(Stored data entries)
_____

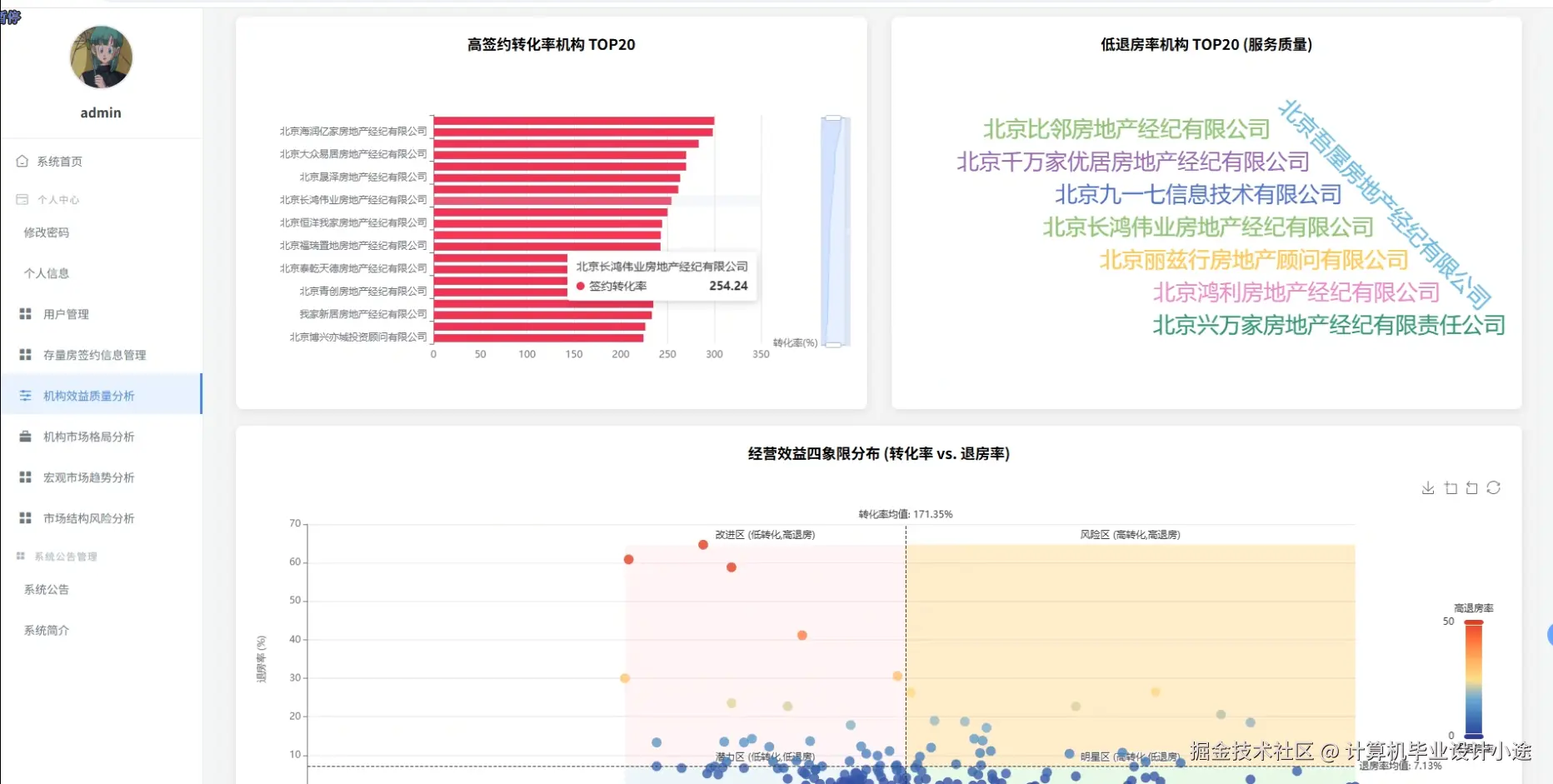Click the home icon beside 系统首页
Screen dimensions: 1553x784
pyautogui.click(x=22, y=161)
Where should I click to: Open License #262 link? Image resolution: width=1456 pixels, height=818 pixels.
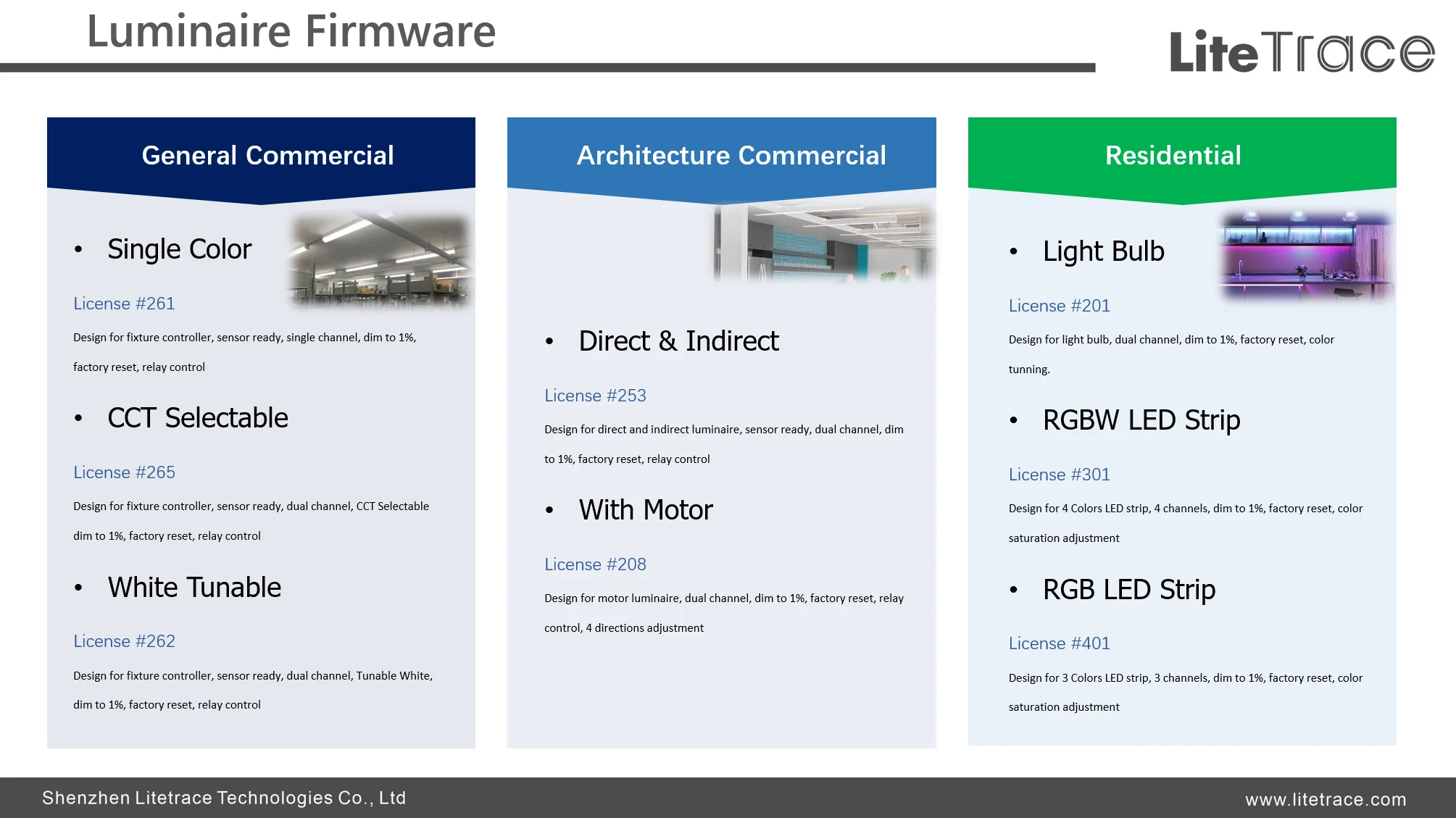124,641
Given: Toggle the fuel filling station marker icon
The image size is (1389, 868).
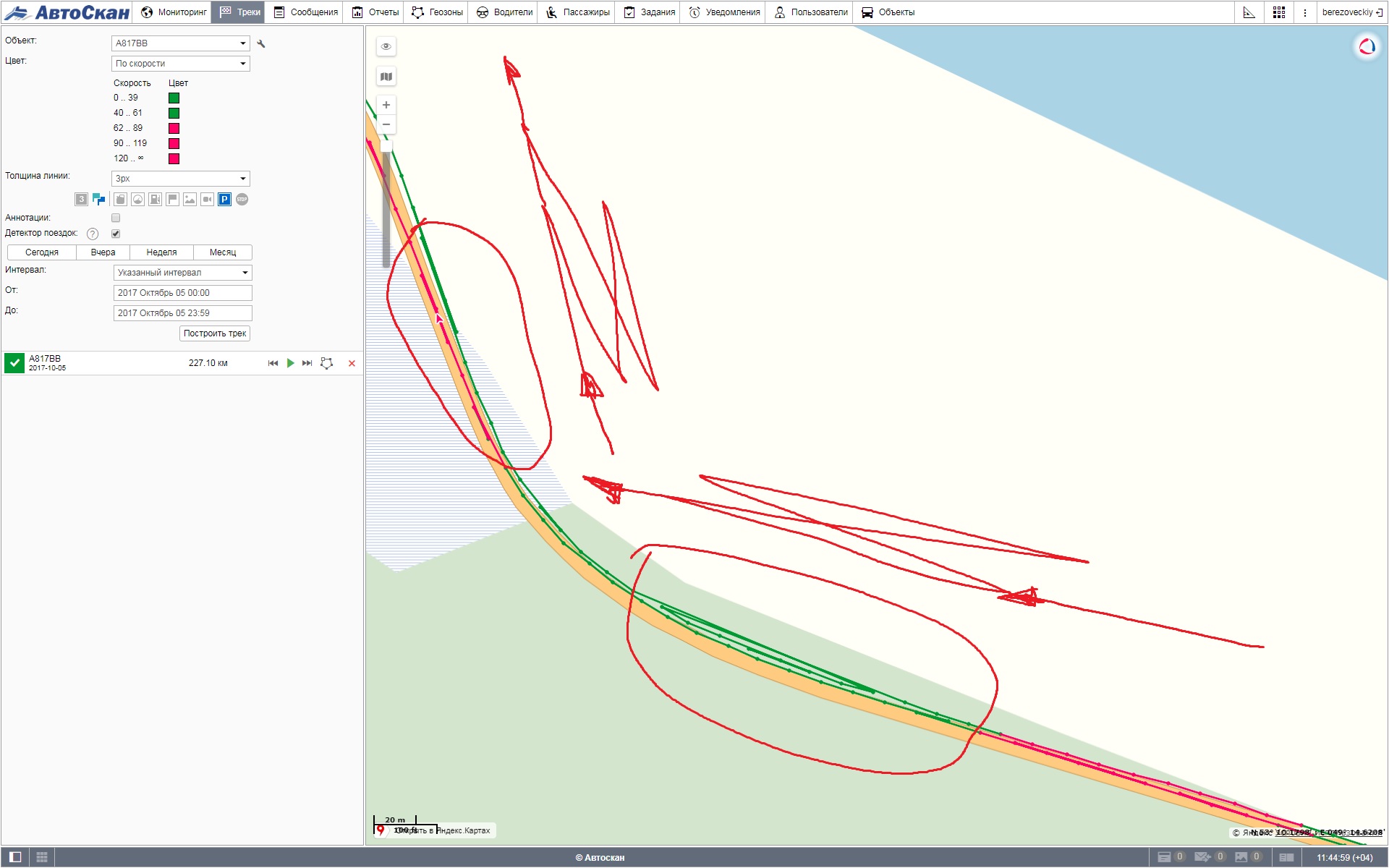Looking at the screenshot, I should click(x=155, y=200).
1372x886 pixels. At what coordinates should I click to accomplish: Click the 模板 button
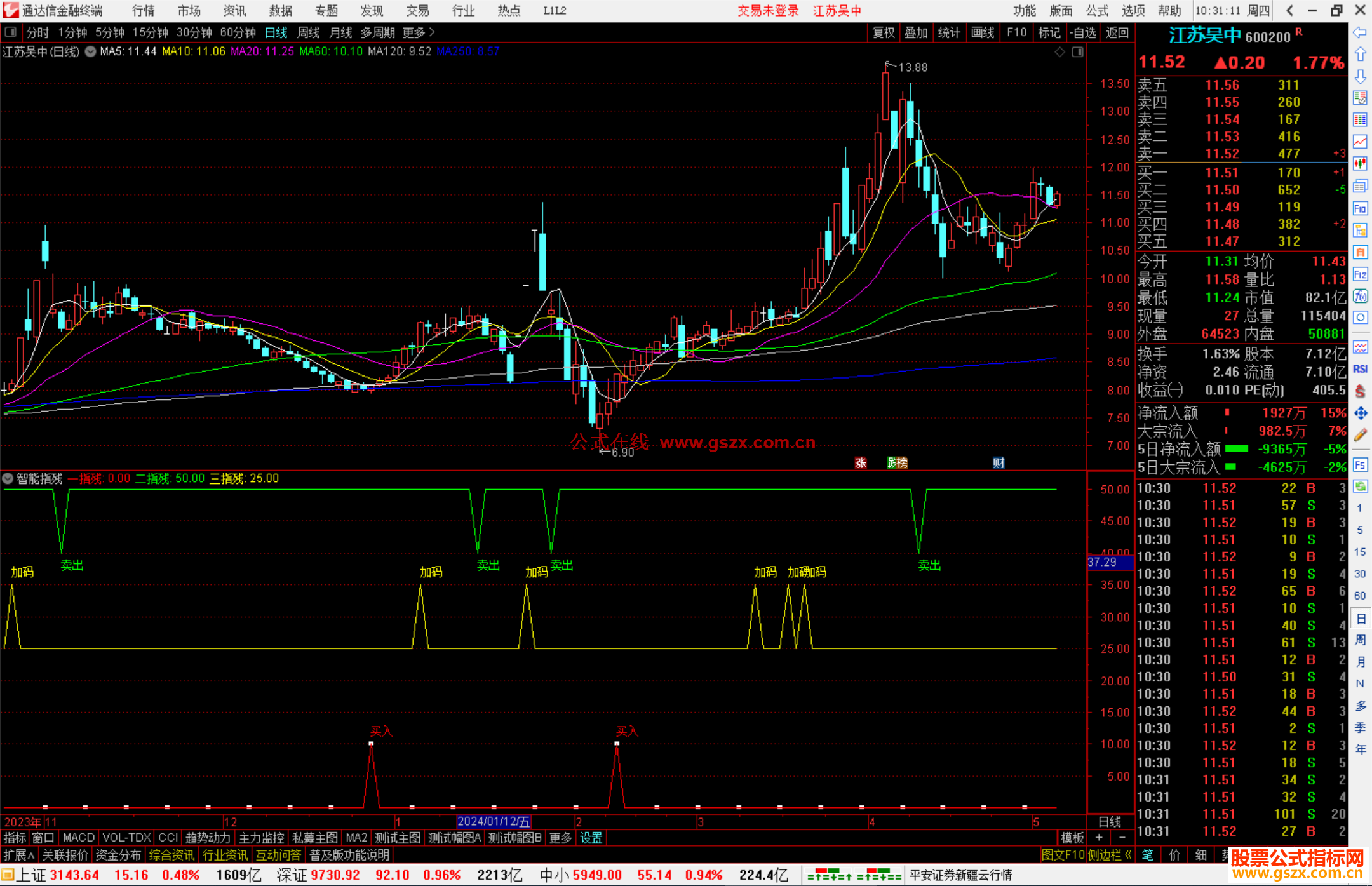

_____

WORK REQUEST: Set down exactly and only the lines from the line that contains "Where should I" through the last line of the entries above, with both of those lines included and the pictures left out.

TASK RESPONSE:
Where should I click to: Open License #262 link? Image resolution: width=1456 pixels, height=818 pixels.
124,641
Given: Toggle the fuel filling station marker icon
The image size is (1389, 868).
Looking at the screenshot, I should click(x=155, y=200).
1372x886 pixels. At what coordinates should I click to accomplish: Click the 模板 button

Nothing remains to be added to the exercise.